§ What is required: Convert the data from the line with "Where should I click to: Select Título" up to and including the line with "Looking at the screenshot, I should 23,23." into a two-column CSV with the headers input and output, giving each input its own row alongside its output. Wrap every field in double quotes and replace any line breaks inside a field with spaces.

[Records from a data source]
....................

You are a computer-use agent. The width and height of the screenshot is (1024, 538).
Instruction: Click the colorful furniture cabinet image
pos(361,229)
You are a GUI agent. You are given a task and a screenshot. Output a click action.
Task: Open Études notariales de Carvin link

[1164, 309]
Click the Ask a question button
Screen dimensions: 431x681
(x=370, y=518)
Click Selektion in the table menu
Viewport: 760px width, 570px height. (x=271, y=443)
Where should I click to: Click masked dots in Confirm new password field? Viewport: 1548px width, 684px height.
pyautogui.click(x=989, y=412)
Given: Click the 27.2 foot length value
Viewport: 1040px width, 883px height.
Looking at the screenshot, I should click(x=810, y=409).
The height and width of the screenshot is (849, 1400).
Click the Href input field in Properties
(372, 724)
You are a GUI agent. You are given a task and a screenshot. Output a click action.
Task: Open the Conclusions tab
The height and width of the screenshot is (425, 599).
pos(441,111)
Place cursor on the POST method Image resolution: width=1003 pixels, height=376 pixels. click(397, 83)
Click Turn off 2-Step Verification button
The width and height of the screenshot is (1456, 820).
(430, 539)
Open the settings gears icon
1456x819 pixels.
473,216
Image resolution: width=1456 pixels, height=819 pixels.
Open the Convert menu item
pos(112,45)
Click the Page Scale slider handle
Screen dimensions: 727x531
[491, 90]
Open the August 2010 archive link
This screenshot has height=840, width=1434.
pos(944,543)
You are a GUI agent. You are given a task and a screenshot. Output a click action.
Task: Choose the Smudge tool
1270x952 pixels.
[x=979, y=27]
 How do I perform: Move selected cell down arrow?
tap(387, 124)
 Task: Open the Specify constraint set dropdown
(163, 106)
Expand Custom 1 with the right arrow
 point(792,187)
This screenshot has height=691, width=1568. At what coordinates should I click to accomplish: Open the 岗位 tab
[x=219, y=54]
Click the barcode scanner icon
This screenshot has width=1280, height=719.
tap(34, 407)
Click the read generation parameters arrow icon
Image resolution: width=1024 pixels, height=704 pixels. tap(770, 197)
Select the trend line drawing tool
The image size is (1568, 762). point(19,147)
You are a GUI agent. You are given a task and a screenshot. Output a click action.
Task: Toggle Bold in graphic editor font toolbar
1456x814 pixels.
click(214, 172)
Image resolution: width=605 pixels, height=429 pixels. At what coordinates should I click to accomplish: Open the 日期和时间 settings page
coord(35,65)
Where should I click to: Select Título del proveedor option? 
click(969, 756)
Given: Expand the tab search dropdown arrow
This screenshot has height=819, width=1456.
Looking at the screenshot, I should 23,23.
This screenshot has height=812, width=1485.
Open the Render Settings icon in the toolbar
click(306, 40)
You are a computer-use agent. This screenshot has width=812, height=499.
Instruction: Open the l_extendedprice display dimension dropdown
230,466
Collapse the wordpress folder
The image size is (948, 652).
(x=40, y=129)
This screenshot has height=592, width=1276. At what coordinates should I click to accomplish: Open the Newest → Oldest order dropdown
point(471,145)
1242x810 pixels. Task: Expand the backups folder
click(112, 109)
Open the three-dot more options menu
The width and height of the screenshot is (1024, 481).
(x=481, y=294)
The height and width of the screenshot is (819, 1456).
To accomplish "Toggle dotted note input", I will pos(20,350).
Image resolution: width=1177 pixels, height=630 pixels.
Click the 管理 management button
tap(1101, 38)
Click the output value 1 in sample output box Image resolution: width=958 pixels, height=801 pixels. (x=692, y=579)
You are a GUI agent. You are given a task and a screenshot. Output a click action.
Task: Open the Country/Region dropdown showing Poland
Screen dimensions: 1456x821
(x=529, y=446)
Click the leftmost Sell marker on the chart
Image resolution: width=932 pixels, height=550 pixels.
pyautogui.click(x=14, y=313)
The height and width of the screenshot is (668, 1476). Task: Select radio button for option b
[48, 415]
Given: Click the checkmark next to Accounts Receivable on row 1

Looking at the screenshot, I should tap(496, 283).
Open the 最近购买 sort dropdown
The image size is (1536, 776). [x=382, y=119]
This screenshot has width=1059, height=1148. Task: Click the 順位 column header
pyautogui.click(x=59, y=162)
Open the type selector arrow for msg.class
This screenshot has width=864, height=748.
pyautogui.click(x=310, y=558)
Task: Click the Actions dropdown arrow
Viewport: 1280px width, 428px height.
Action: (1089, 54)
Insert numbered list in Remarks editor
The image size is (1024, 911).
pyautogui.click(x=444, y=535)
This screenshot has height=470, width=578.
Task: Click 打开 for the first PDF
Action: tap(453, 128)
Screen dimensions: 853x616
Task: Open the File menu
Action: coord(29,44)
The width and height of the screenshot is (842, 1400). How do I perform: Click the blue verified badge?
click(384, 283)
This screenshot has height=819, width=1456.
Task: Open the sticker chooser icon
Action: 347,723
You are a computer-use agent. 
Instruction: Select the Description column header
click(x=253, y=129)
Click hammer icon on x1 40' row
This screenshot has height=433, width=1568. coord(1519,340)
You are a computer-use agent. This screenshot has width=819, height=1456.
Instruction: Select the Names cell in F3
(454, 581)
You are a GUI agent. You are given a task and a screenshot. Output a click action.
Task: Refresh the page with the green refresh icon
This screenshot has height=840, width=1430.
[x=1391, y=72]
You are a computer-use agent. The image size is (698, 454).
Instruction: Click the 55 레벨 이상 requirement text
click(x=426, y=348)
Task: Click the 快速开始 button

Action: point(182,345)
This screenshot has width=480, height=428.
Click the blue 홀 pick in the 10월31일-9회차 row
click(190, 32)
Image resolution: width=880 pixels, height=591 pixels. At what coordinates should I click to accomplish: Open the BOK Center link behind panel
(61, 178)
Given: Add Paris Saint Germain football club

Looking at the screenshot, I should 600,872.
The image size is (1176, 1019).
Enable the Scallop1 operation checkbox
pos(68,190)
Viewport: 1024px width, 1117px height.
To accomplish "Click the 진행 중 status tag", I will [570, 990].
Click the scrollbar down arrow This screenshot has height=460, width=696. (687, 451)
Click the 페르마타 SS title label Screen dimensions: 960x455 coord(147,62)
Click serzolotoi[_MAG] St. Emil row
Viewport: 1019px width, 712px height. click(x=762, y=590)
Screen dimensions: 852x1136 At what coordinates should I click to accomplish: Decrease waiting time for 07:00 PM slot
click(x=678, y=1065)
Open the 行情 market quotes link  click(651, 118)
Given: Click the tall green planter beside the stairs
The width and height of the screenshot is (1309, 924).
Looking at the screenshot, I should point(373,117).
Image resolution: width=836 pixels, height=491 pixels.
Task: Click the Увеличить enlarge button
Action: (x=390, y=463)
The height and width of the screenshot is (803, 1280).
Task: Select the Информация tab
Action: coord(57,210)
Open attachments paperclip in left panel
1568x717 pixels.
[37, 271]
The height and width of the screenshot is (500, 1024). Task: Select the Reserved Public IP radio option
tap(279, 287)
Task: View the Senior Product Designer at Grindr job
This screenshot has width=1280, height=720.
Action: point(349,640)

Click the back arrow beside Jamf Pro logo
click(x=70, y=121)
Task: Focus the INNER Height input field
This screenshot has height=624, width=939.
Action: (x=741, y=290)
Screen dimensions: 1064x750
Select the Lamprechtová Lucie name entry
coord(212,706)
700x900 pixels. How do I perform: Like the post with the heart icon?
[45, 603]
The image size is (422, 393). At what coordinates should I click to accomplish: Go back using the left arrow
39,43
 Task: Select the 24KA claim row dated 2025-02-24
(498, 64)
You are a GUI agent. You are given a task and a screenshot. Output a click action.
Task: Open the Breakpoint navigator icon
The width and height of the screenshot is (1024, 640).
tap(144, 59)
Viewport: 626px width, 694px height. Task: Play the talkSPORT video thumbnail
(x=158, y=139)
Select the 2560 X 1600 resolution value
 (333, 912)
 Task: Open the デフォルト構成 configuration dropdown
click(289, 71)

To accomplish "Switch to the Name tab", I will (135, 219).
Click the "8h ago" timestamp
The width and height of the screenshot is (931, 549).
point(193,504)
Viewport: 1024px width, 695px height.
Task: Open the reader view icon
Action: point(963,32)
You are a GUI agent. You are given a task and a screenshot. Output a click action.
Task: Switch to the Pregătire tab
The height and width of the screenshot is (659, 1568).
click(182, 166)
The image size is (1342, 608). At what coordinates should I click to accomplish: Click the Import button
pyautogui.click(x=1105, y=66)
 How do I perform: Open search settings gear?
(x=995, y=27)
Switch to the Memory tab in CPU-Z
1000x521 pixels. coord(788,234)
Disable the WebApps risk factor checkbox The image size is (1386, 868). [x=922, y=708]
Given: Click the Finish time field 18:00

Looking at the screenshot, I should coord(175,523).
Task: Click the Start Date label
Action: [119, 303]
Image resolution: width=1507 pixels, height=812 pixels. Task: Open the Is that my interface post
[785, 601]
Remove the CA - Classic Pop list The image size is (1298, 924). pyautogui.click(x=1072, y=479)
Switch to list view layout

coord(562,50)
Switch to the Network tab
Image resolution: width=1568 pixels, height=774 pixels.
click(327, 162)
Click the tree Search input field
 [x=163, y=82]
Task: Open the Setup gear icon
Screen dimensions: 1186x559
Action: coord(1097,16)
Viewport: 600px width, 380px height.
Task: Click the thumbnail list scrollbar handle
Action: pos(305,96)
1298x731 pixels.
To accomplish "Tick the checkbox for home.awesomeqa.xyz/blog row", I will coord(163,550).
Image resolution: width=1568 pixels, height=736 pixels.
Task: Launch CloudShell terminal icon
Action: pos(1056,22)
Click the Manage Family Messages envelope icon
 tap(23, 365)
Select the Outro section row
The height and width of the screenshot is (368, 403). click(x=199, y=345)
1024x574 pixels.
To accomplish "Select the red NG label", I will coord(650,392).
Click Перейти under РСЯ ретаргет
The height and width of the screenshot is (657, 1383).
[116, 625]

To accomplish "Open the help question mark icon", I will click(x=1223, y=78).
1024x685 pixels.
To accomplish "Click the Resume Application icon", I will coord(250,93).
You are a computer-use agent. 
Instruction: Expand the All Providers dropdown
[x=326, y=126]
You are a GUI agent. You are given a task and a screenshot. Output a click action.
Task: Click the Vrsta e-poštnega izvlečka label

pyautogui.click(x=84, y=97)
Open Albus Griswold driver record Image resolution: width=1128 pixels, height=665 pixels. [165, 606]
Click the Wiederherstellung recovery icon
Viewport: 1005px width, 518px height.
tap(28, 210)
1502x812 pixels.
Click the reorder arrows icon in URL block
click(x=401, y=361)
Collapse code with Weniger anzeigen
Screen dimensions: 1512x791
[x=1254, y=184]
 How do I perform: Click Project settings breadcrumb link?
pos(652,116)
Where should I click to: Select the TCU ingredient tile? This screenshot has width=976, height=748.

....................

§ Exercise result:
input,output
"Where should I click to: Select Título del proveedor option?","click(969, 756)"
"Given: Expand the tab search dropdown arrow This screenshot has height=819, width=1456.","Looking at the screenshot, I should 23,23."